Quiero decir que hay una ecología del lenguaje que tenemos que reencontrar,
y ésta no es una empresa inaccesible. No se trata de velar por el casticismo o
resucitar vetustas academias o arcaicas ortodoxias. Cada vez que abrimos
paso a la reflexión sobre el sentido escondido de las palabras o a la
ponderación de la sabia arquitectura de la sintaxis, cada vez que celebramos la
gracia de un chiste verbal o de una adivinanza, una copla, una frase escuchada
al pasar, cada vez que incurrimos en el lujo de ese paseo arqueológico entre
ruinas maravillosas que es la etimología, estamos reviviendo la felicidad del
lenguaje, su corona de estrellas.
Pero si esta cultura ataca la conciencia del lenguaje es, en gran medida porque
de algún modo se adivina que en ella, además de la fuerza refrescante de la
poesía, reside la raíz de toda crítica. Para un sistema consumista como el que
nos tiraniza, es indispensable la reducción del vocabulario, el aplanamiento y
aplastamiento colectivo del lenguaje, la exclusión de los matices —que
muchas veces significa el olvido de los propios deseos— y sobre todo, la
pérdida del sentido del goce y la lucidez que la lengua puede llegar a
proporcionarnos.

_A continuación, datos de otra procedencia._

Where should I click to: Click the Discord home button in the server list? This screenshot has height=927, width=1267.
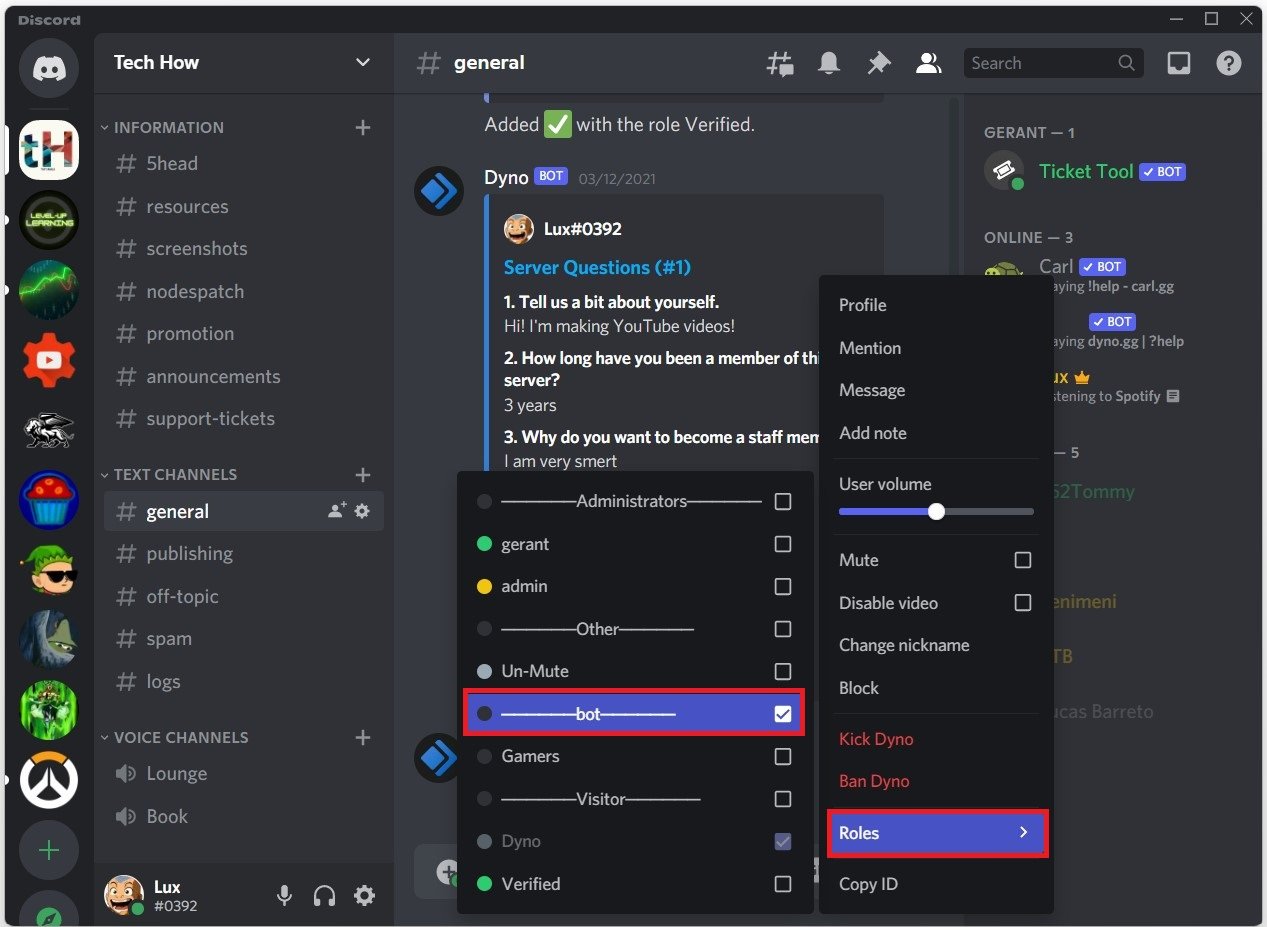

Por eso, la empresa consumista es enemiga de la auténtica
expresión lingüística, que exige libertad, don de aventura y originalidad y
desasimiento total de pautas exteriores para desplegarse en todo su esplendor.
Notas
1. Un reciente artículo de Chomsky en Science procura determinar la distinción
específica entre lenguaje humano y lenguaje animal, que él asigna a la capacidad de
recursividad, propia solamente de los humanos, y no referida exclusivamente al
lenguaje. Pero en cuanto al modo en que nace y evoluciona el lenguaje nada se
adelanta en este artículo.
2. Inversamente dice Nietzsche, consciente como era del poder de la palabra:
«Mientras no destruyamos la gramática, seguiremos creyendo en Dios» —acaso un
inconsciente y paradójico deseo, por parte de Nietzsche, de que Dios exista
indestructiblemente, ya que, como dice Valéry, la sintaxis es un elemento
constituyente del espíritu humano; mientras haya (sic) humanos inevitablemente
habrá gramática.
3. Cuando hablo en este texto de una cultura enemiga del lenguaje me refiero en
realidad a las tendencias dominantes del capitalismo global, y en particular a sus
poderes propagandísticos, mediáticos e informáticos. Es evidente que los lenguajes
naturales se desenvuelven en una cultura ambiental con la cual necesariamente
interactúan. Ocurre que en general no se sopesa suficientemente el fundamento
biológico del lenguaje cuando se lo define como un factor más entre los
constituyentes de una cultura. El lenguaje es la articulación más importante,
misteriosa e impenetrable entre cuerpo y sociedad. Resulta una estimulante
humillación para la inteligencia científica que aquello que nos diferencia de todas
las otras especies animales se encuentre tan remotamente alejado de nuestra
comprensión, en particular en lo que se refiere a su nacimiento y evolución.